» **Aim of the task**
Down to the final line, return the records unchanged.

» **Provided information**
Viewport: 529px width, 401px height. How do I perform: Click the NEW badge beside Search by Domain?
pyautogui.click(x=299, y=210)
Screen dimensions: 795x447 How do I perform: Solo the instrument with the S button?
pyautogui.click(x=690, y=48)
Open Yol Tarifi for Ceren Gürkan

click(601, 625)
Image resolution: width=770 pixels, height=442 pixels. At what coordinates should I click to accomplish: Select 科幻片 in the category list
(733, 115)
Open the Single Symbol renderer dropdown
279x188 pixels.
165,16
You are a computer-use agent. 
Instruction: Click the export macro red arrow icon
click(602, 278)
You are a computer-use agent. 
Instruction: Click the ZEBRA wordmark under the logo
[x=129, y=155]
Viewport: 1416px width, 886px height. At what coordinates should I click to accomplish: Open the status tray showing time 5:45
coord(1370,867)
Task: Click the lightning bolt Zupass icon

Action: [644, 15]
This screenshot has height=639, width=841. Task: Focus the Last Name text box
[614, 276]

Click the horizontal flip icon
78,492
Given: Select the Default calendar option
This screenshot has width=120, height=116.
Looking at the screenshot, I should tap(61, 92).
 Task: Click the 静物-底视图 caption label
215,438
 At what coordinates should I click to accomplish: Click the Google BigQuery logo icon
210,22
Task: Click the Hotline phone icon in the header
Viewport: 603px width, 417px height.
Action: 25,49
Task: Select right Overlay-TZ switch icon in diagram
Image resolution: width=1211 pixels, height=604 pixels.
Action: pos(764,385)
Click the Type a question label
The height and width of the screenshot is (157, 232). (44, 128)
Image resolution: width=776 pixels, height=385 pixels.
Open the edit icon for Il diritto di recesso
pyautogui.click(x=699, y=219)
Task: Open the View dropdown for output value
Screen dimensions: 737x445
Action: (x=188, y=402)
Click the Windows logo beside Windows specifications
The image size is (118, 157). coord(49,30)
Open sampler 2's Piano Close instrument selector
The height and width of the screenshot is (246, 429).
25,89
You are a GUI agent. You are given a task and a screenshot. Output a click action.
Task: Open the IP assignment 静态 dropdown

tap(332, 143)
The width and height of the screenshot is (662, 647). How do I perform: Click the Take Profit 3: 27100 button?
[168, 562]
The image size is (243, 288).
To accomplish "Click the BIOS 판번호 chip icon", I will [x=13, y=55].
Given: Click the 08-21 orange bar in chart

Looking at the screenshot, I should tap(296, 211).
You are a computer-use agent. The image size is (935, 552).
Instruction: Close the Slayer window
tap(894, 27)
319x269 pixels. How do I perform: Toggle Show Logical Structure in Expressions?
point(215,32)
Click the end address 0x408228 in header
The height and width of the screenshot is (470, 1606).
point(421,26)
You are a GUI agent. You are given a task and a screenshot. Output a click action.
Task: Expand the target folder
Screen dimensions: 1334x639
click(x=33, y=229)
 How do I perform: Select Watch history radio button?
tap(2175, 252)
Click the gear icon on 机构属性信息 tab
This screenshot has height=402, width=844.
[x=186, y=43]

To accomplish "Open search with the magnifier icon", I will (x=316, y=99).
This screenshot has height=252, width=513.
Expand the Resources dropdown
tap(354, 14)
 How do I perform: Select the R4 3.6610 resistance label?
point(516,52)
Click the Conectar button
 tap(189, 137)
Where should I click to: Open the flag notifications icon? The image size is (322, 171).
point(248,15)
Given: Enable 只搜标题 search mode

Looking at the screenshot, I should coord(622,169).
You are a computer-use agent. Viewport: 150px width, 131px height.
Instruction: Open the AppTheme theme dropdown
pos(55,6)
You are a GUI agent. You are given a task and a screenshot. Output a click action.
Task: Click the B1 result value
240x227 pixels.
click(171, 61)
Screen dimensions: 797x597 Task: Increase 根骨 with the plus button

» **Answer space**
Viewport: 529px width, 401px height. How do I perform: Click the NEW badge beside Search by Domain?
pyautogui.click(x=299, y=210)
Screen dimensions: 795x447 How do I perform: Solo the instrument with the S button?
pyautogui.click(x=690, y=48)
Open Yol Tarifi for Ceren Gürkan

click(601, 625)
Image resolution: width=770 pixels, height=442 pixels. At what coordinates should I click to accomplish: Select 科幻片 in the category list
(733, 115)
Open the Single Symbol renderer dropdown
279x188 pixels.
165,16
You are a computer-use agent. 
Instruction: Click the export macro red arrow icon
click(602, 278)
You are a computer-use agent. 
Instruction: Click the ZEBRA wordmark under the logo
[x=129, y=155]
Viewport: 1416px width, 886px height. At what coordinates should I click to accomplish: Open the status tray showing time 5:45
coord(1370,867)
Task: Click the lightning bolt Zupass icon

Action: [644, 15]
This screenshot has height=639, width=841. Task: Focus the Last Name text box
[614, 276]

Click the horizontal flip icon
78,492
Given: Select the Default calendar option
This screenshot has width=120, height=116.
Looking at the screenshot, I should tap(61, 92).
 Task: Click the 静物-底视图 caption label
215,438
 At what coordinates should I click to accomplish: Click the Google BigQuery logo icon
210,22
Task: Click the Hotline phone icon in the header
Viewport: 603px width, 417px height.
Action: 25,49
Task: Select right Overlay-TZ switch icon in diagram
Image resolution: width=1211 pixels, height=604 pixels.
Action: pos(764,385)
Click the Type a question label
The height and width of the screenshot is (157, 232). (44, 128)
Image resolution: width=776 pixels, height=385 pixels.
Open the edit icon for Il diritto di recesso
pyautogui.click(x=699, y=219)
Task: Open the View dropdown for output value
Screen dimensions: 737x445
Action: (x=188, y=402)
Click the Windows logo beside Windows specifications
The image size is (118, 157). coord(49,30)
Open sampler 2's Piano Close instrument selector
The height and width of the screenshot is (246, 429).
25,89
You are a GUI agent. You are given a task and a screenshot. Output a click action.
Task: Open the IP assignment 静态 dropdown

tap(332, 143)
The width and height of the screenshot is (662, 647). How do I perform: Click the Take Profit 3: 27100 button?
[168, 562]
The image size is (243, 288).
To accomplish "Click the BIOS 판번호 chip icon", I will [x=13, y=55].
Given: Click the 08-21 orange bar in chart

Looking at the screenshot, I should tap(296, 211).
You are a computer-use agent. The image size is (935, 552).
Instruction: Close the Slayer window
tap(894, 27)
319x269 pixels. How do I perform: Toggle Show Logical Structure in Expressions?
point(215,32)
Click the end address 0x408228 in header
The height and width of the screenshot is (470, 1606).
point(421,26)
You are a GUI agent. You are given a task and a screenshot. Output a click action.
Task: Expand the target folder
Screen dimensions: 1334x639
click(x=33, y=229)
 How do I perform: Select Watch history radio button?
tap(2175, 252)
Click the gear icon on 机构属性信息 tab
This screenshot has height=402, width=844.
[x=186, y=43]

To accomplish "Open search with the magnifier icon", I will (x=316, y=99).
This screenshot has height=252, width=513.
Expand the Resources dropdown
tap(354, 14)
 How do I perform: Select the R4 3.6610 resistance label?
point(516,52)
Click the Conectar button
 tap(189, 137)
Where should I click to: Open the flag notifications icon? The image size is (322, 171).
point(248,15)
Given: Enable 只搜标题 search mode

Looking at the screenshot, I should coord(622,169).
You are a computer-use agent. Viewport: 150px width, 131px height.
Instruction: Open the AppTheme theme dropdown
pos(55,6)
You are a GUI agent. You are given a task and a screenshot. Output a click action.
Task: Click the B1 result value
240x227 pixels.
click(171, 61)
Screen dimensions: 797x597 Task: Increase 根骨 with the plus button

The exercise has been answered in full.